START Information shown

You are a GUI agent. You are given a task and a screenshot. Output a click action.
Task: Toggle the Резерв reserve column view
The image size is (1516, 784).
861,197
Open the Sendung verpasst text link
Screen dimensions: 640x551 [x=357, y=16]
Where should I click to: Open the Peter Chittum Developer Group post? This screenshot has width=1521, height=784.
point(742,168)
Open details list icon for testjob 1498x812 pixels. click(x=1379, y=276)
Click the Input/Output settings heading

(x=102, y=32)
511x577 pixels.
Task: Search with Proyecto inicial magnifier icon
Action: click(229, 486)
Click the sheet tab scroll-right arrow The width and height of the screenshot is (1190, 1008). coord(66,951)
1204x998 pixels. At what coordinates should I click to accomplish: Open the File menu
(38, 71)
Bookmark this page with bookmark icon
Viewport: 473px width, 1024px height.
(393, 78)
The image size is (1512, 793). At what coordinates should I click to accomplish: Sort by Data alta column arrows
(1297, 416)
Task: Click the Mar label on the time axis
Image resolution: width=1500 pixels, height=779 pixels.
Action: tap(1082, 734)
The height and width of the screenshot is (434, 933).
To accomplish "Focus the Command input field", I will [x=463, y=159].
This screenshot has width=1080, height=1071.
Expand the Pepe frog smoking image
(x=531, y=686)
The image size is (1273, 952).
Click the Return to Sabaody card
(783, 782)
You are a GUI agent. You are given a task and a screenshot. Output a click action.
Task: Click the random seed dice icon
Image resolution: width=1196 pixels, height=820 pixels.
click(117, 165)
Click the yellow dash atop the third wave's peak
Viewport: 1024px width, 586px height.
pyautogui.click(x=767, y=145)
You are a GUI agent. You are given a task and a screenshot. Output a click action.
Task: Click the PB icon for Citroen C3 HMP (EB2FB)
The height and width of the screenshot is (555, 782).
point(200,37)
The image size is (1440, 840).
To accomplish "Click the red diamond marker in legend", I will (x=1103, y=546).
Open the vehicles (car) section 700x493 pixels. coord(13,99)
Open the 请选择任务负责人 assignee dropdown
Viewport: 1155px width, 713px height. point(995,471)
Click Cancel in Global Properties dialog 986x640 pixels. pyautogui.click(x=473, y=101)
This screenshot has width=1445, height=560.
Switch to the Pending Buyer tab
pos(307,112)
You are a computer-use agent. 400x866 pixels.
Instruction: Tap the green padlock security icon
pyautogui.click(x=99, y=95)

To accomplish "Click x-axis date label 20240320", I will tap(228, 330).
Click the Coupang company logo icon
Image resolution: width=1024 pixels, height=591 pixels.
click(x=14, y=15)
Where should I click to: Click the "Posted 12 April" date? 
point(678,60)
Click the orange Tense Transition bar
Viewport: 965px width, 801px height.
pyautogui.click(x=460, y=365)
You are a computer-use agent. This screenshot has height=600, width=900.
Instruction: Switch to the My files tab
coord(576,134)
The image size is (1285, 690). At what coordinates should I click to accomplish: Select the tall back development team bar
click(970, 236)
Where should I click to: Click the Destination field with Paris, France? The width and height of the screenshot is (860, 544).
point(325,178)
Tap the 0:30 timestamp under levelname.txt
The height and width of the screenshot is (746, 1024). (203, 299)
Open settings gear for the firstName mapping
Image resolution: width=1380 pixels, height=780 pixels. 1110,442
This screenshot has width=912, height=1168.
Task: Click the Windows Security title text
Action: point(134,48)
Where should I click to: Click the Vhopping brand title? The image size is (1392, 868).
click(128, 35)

END Information shown

Retype the whole listing, matching it exactly.

You are a GUI agent. You are given a task and a screenshot. Output a click action.
Task: Toggle the Резерв reserve column view
The image size is (1516, 784).
861,197
Open the Sendung verpasst text link
Screen dimensions: 640x551 [x=357, y=16]
Where should I click to: Open the Peter Chittum Developer Group post? This screenshot has width=1521, height=784.
point(742,168)
Open details list icon for testjob 1498x812 pixels. click(x=1379, y=276)
Click the Input/Output settings heading

(x=102, y=32)
511x577 pixels.
Task: Search with Proyecto inicial magnifier icon
Action: click(229, 486)
Click the sheet tab scroll-right arrow The width and height of the screenshot is (1190, 1008). coord(66,951)
1204x998 pixels. At what coordinates should I click to accomplish: Open the File menu
(38, 71)
Bookmark this page with bookmark icon
Viewport: 473px width, 1024px height.
(393, 78)
The image size is (1512, 793). At what coordinates should I click to accomplish: Sort by Data alta column arrows
(1297, 416)
Task: Click the Mar label on the time axis
Image resolution: width=1500 pixels, height=779 pixels.
Action: tap(1082, 734)
The height and width of the screenshot is (434, 933).
To accomplish "Focus the Command input field", I will [x=463, y=159].
This screenshot has width=1080, height=1071.
Expand the Pepe frog smoking image
(x=531, y=686)
The image size is (1273, 952).
Click the Return to Sabaody card
(783, 782)
You are a GUI agent. You are given a task and a screenshot. Output a click action.
Task: Click the random seed dice icon
Image resolution: width=1196 pixels, height=820 pixels.
click(117, 165)
Click the yellow dash atop the third wave's peak
Viewport: 1024px width, 586px height.
pyautogui.click(x=767, y=145)
You are a GUI agent. You are given a task and a screenshot. Output a click action.
Task: Click the PB icon for Citroen C3 HMP (EB2FB)
The height and width of the screenshot is (555, 782).
point(200,37)
The image size is (1440, 840).
To accomplish "Click the red diamond marker in legend", I will (x=1103, y=546).
Open the vehicles (car) section 700x493 pixels. coord(13,99)
Open the 请选择任务负责人 assignee dropdown
Viewport: 1155px width, 713px height. point(995,471)
Click Cancel in Global Properties dialog 986x640 pixels. pyautogui.click(x=473, y=101)
This screenshot has width=1445, height=560.
Switch to the Pending Buyer tab
pos(307,112)
You are a computer-use agent. 400x866 pixels.
Instruction: Tap the green padlock security icon
pyautogui.click(x=99, y=95)

To accomplish "Click x-axis date label 20240320", I will tap(228, 330).
Click the Coupang company logo icon
Image resolution: width=1024 pixels, height=591 pixels.
click(x=14, y=15)
Where should I click to: Click the "Posted 12 April" date? 
point(678,60)
Click the orange Tense Transition bar
Viewport: 965px width, 801px height.
pyautogui.click(x=460, y=365)
You are a computer-use agent. This screenshot has height=600, width=900.
Instruction: Switch to the My files tab
coord(576,134)
The image size is (1285, 690). At what coordinates should I click to accomplish: Select the tall back development team bar
click(970, 236)
Where should I click to: Click the Destination field with Paris, France? The width and height of the screenshot is (860, 544).
point(325,178)
Tap the 0:30 timestamp under levelname.txt
The height and width of the screenshot is (746, 1024). (203, 299)
Open settings gear for the firstName mapping
Image resolution: width=1380 pixels, height=780 pixels. 1110,442
This screenshot has width=912, height=1168.
Task: Click the Windows Security title text
Action: point(134,48)
Where should I click to: Click the Vhopping brand title? The image size is (1392, 868).
click(128, 35)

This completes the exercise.